WHAT TO DO :: Working from the records below, repeat exactly the lines starting at the line that contains "The height and width of the screenshot is (152, 348)." and ending at the line that contains "Screen dimensions: 818x684", inclusive.

Stored items:
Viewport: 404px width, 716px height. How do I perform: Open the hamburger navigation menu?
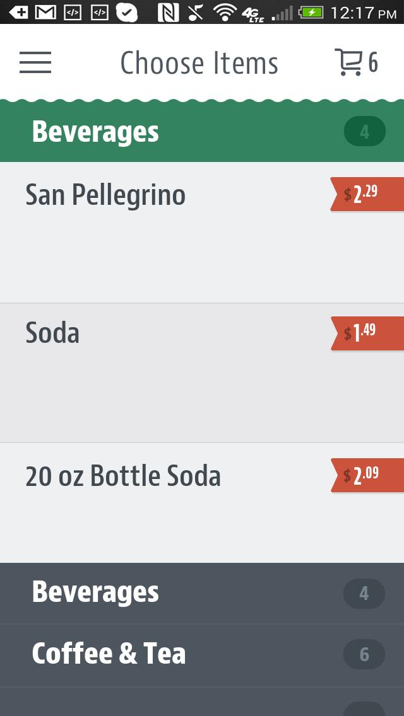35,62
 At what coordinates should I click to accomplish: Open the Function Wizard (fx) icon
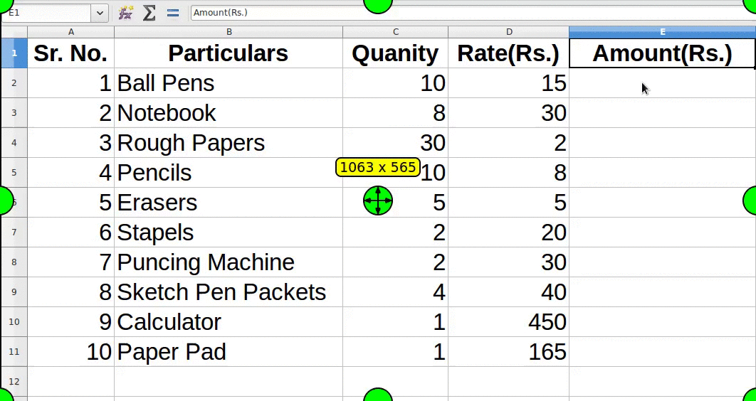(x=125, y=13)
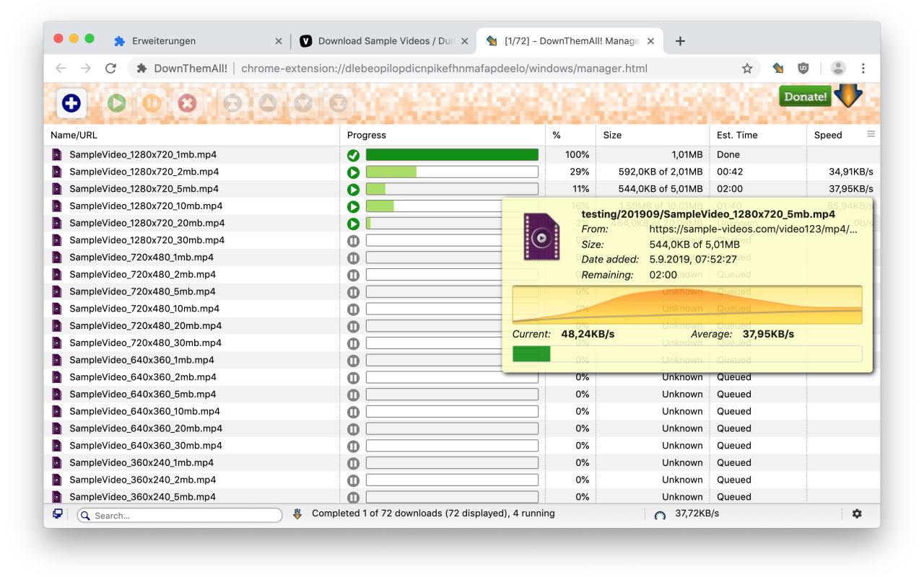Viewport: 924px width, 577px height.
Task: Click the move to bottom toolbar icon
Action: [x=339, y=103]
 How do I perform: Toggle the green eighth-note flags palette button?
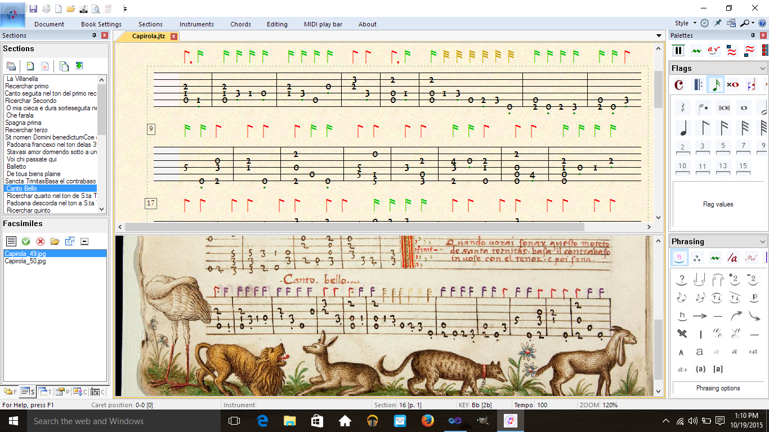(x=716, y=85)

--

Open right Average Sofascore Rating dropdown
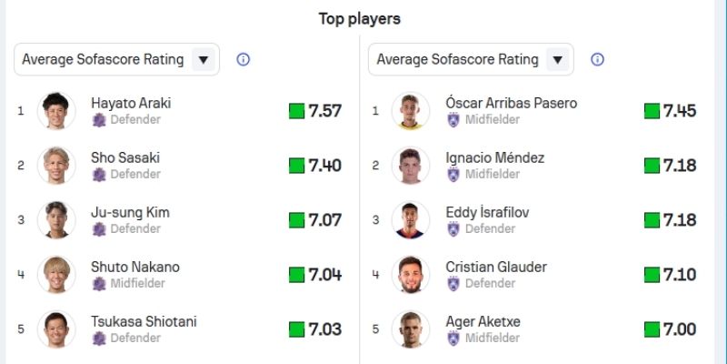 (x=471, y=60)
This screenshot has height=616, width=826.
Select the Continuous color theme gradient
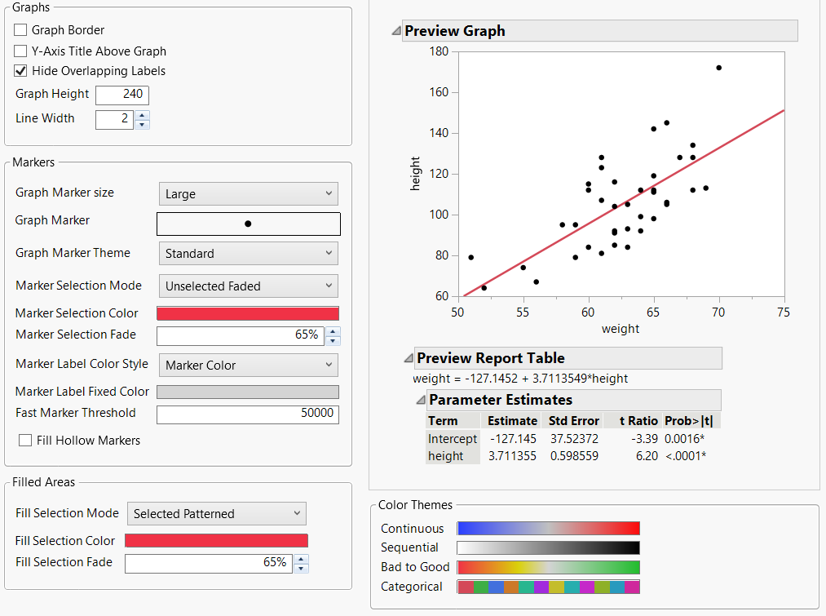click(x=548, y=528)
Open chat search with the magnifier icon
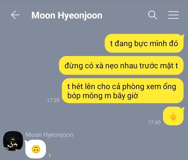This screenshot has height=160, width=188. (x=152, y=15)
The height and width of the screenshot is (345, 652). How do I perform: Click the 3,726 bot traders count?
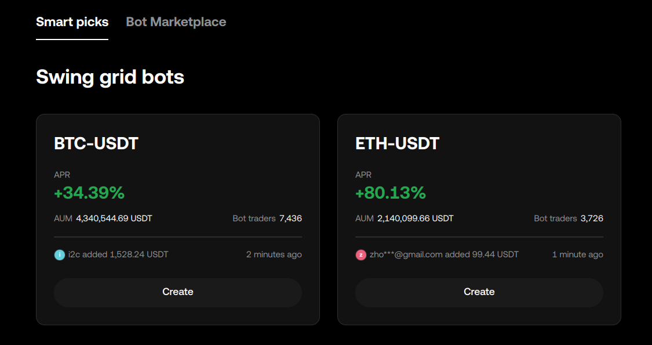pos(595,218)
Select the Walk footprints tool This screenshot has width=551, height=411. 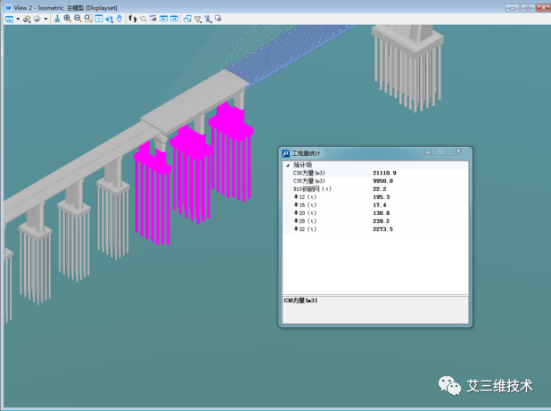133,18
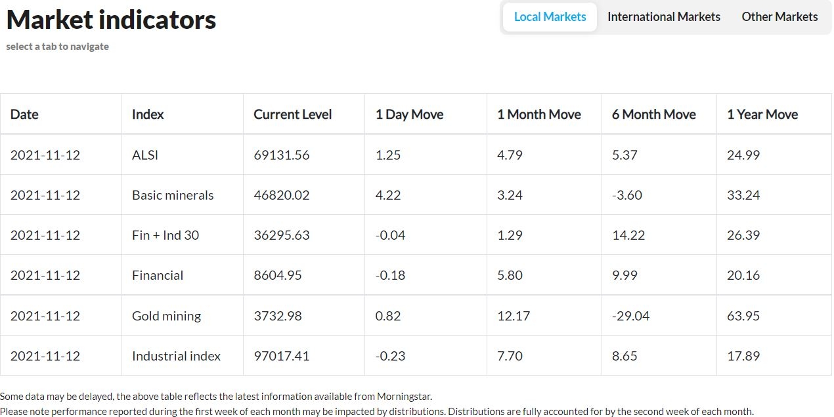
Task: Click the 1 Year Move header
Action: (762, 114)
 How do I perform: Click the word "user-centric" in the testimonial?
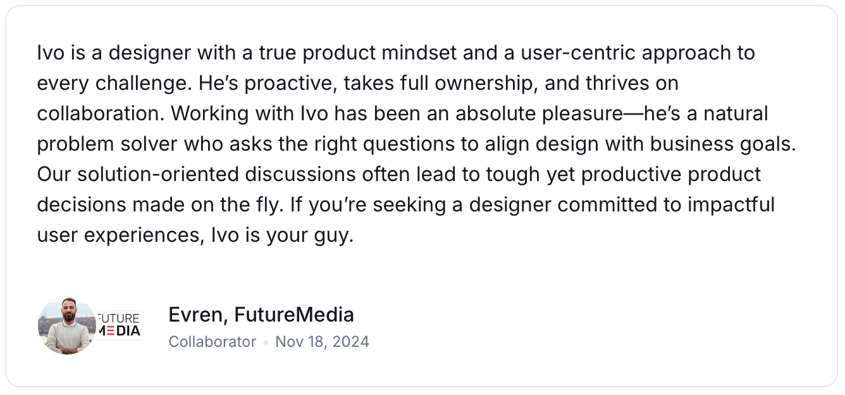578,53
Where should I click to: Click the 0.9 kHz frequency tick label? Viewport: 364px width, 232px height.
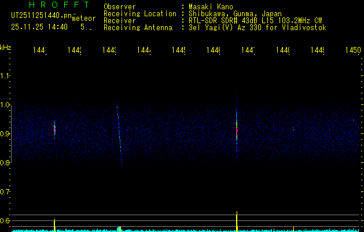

--

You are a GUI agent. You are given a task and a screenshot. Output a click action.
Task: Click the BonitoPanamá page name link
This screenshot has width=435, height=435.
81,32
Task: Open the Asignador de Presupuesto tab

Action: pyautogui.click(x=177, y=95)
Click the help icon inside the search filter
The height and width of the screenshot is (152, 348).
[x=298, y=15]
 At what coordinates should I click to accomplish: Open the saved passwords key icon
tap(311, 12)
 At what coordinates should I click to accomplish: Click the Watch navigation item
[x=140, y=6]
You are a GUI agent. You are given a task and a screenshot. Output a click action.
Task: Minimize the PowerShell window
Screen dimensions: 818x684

TASK RESPONSE ::
The height and width of the screenshot is (152, 348).
[x=298, y=15]
 At what coordinates should I click to accomplish: Open the saved passwords key icon
tap(311, 12)
 At what coordinates should I click to accomplish: Click the Watch navigation item
[x=140, y=6]
You are a GUI agent. You are given a task and a screenshot. Output a click action.
Task: Minimize the PowerShell window
Screen dimensions: 818x684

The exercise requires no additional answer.